DATA UNDER STUDY: Begin

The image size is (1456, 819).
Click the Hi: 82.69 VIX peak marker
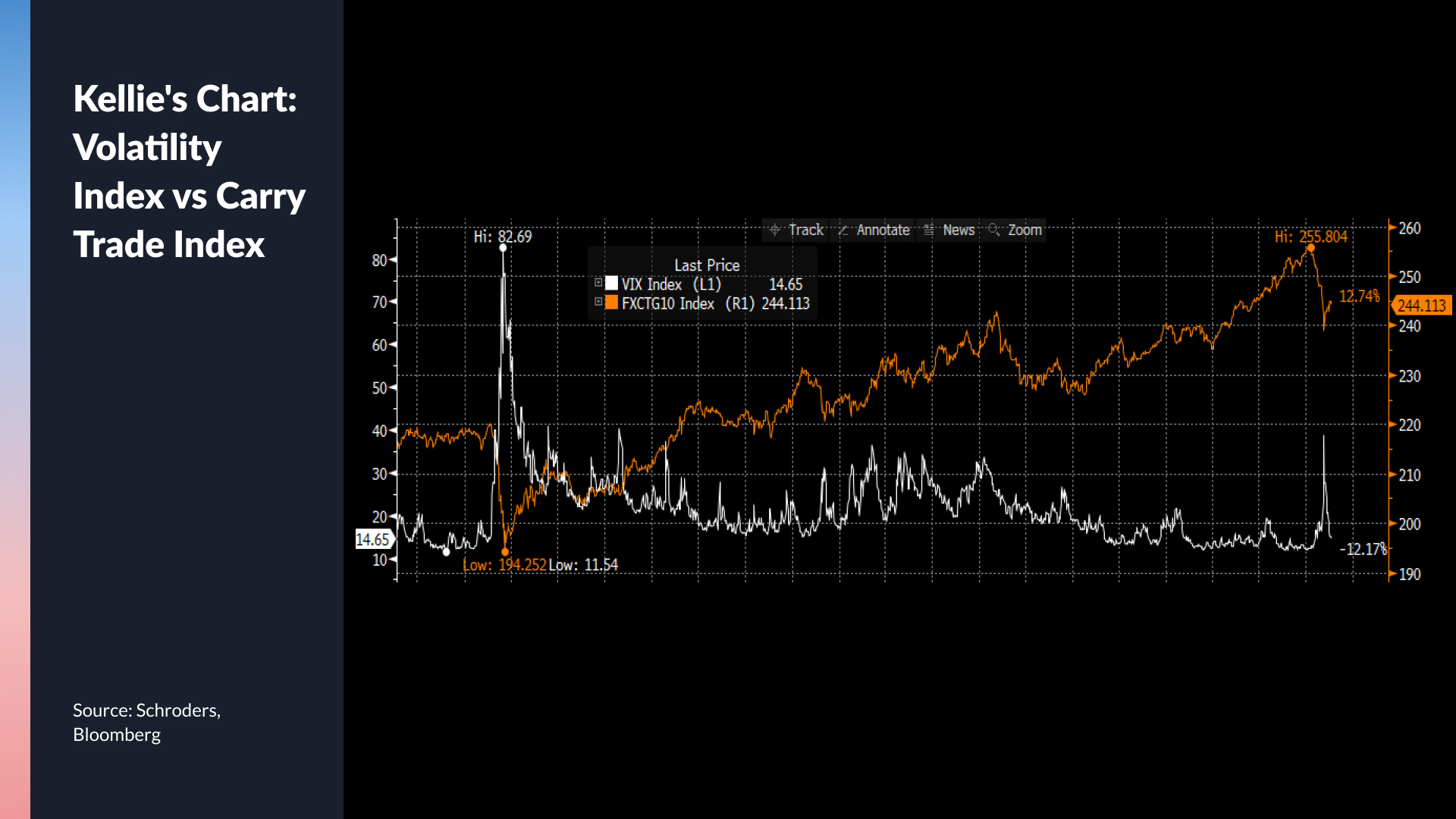pos(503,248)
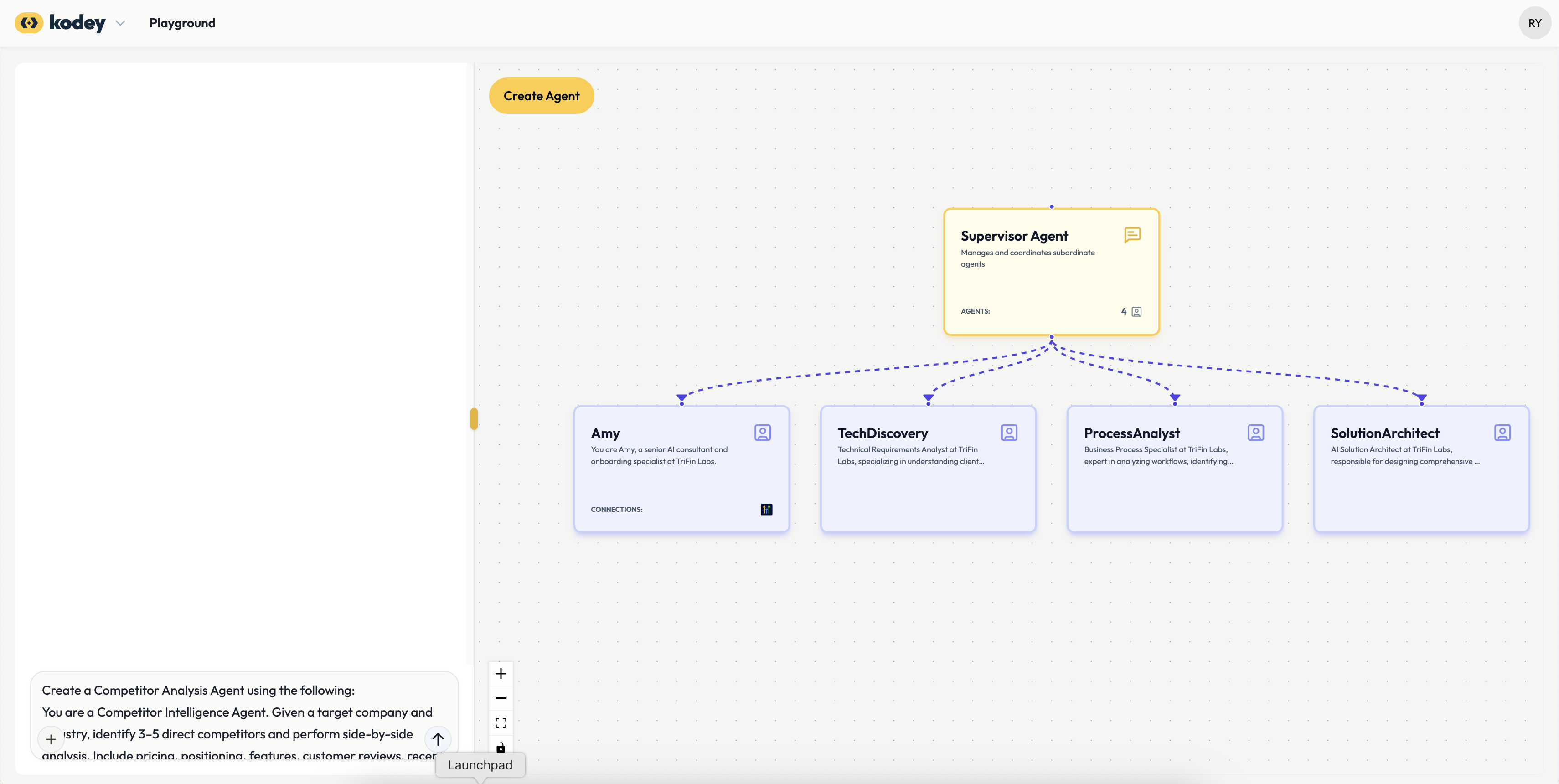Click the agents count icon on Supervisor
1559x784 pixels.
[1136, 311]
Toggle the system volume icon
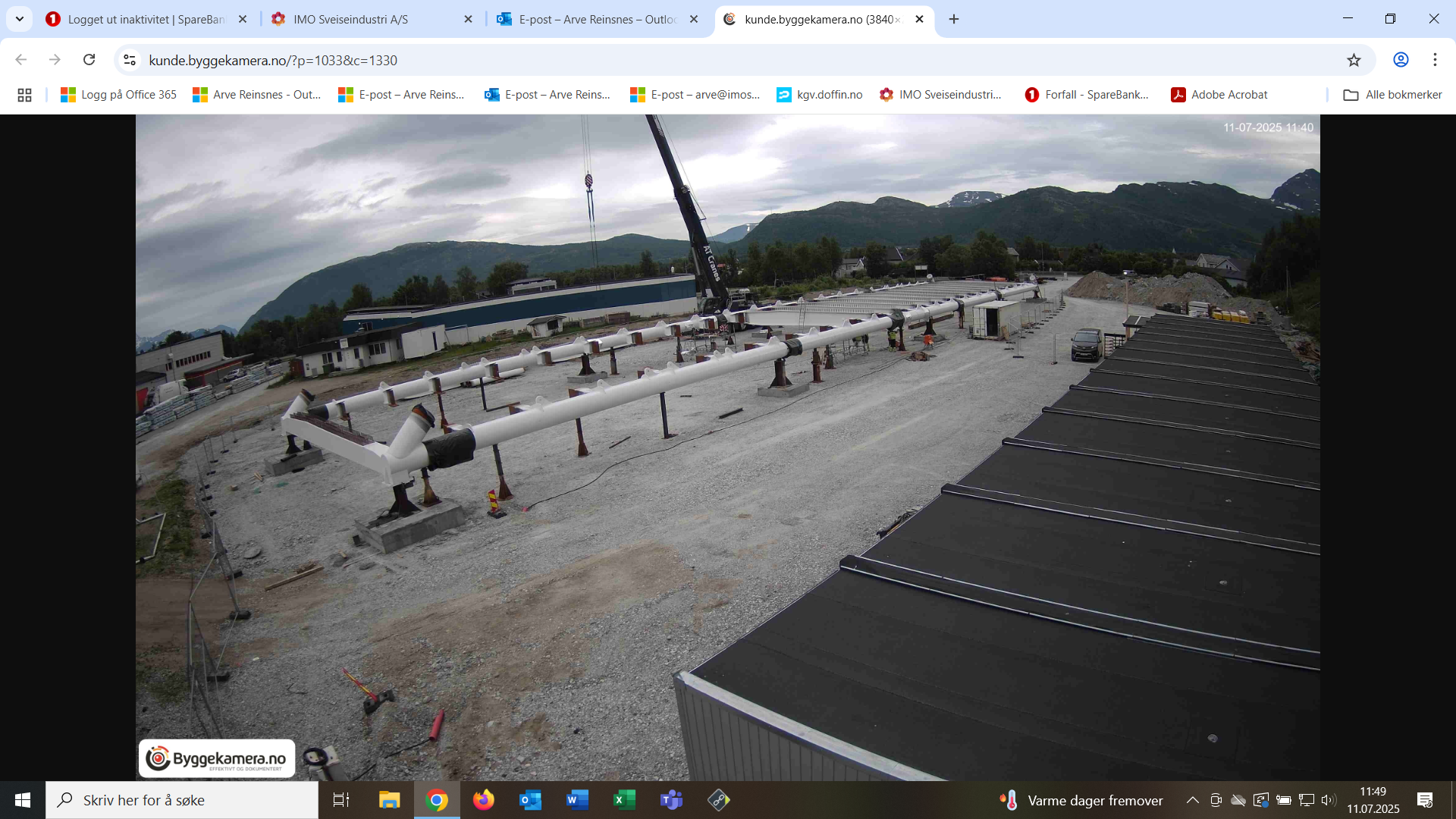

DATA UNDER STUDY: End

PROBLEM DESCRIPTION
Every record, from top to bottom, gets written out exactly; no picture goes into the copy.

ANSWER TO THE PROBLEM
The image size is (1456, 819).
Click the Hi: 82.69 VIX peak marker
pos(503,248)
Click the agents count icon on Supervisor
1559x784 pixels.
[1136, 311]
Toggle the system volume icon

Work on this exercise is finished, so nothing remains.